Latin American development bank

CAF – Development Bank of Latin America and the Caribbean, formerly the Andean Development Corporation (Corporación Andina de Fomento), is a Caracas-based development bank whose mission is to promote sustainable development and regional integration in Latin America and the Caribbean, through the financing of projects of the public and private sectors, the provision of technical cooperation and other specialized services.

Established on February 7, 1968, it commenced operations in June 1970. Currently composed of 23 countries from Latin America, the Caribbean, Europe, and 13 private banks, it stands as one of the principal sources of multilateral financing and a significant knowledge generator for the region.

CAF is a multilateral financial institution whose mission is to support the sustainable development of its shareholder countries and regional integration. It serves the public and private sectors, providing multiple financial products and services to a broad client portfolio, made up of the governments of the shareholder states, financial institutions and public and private companies.

Its primary activities encompass acting as a financial intermediary, channeling resources from industrialized nations to the region, funding the development of productive infrastructure, promoting overall development, fostering trade and investments, and supporting the business sector.

The CAF has its main headquarters in Caracas and offices in Asunción, Bogotá, Brasília, Buenos Aires, La Paz, Lima, Madrid, Mexico City, Montevideo, Panama City, Port of Spain, Quito, San Salvador, Santiago de Chile, Santo Domingo and São Paulo.

==History==
The initiative that would lead to the establishment of CAF began to materialize in 1966, following the signing of the Bogotá Declaration by the presidents of Colombia, Chile, Venezuela, and the personal representatives of the heads of state of Ecuador and Peru.
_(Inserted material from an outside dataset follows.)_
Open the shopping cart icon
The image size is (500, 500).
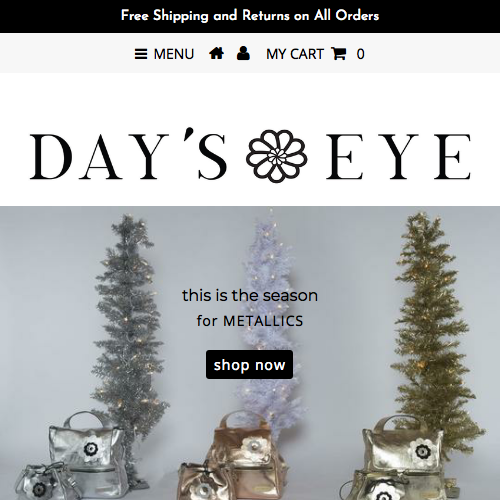coord(339,54)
This declaration approved an immediate action program for the Andean countries and Chile, outlining measures for economic integration and the coordination of policies in trade, industry, finance, and technical cooperation services among the participating nations. In response to these needs, a Joint Commission was appointed to oversee these functions, proposing the creation of a development corporation, ultimately resulting in the formation of the Andean Development Corporation (CAF).

During 1967, the Joint Commission distinctly outlined the foundations of CAF. On February 7, 1968, the governments of the member countries signed the Constitutive Agreement at the San Carlos Palace in Bogotá, conceiving the entity as a multiple bank and agency for the promotion of development and Andean integration. Two years later, on June 8, 1970, CAF formally commenced operations, establishing its headquarters in Caracas, Venezuela.

The Cartagena Agreement, approved in May 1969 — one year after the Constitutive Agreement of CAF — established the political framework of the Andean subregional group and proposed the adoption of a joint model of economic, social and commercial development between countries that had similar characteristics. and that they sought to obtain the benefits that, in the regional integration scheme of the time (LAFTA), were generally reserved for the largest nations. To this end, it incorporated instruments related to the adoption of common strategies for industrial, energy, and agricultural development, as well as research and technological transfer, capital investment, construction of physical infrastructure and human trafficking, among others.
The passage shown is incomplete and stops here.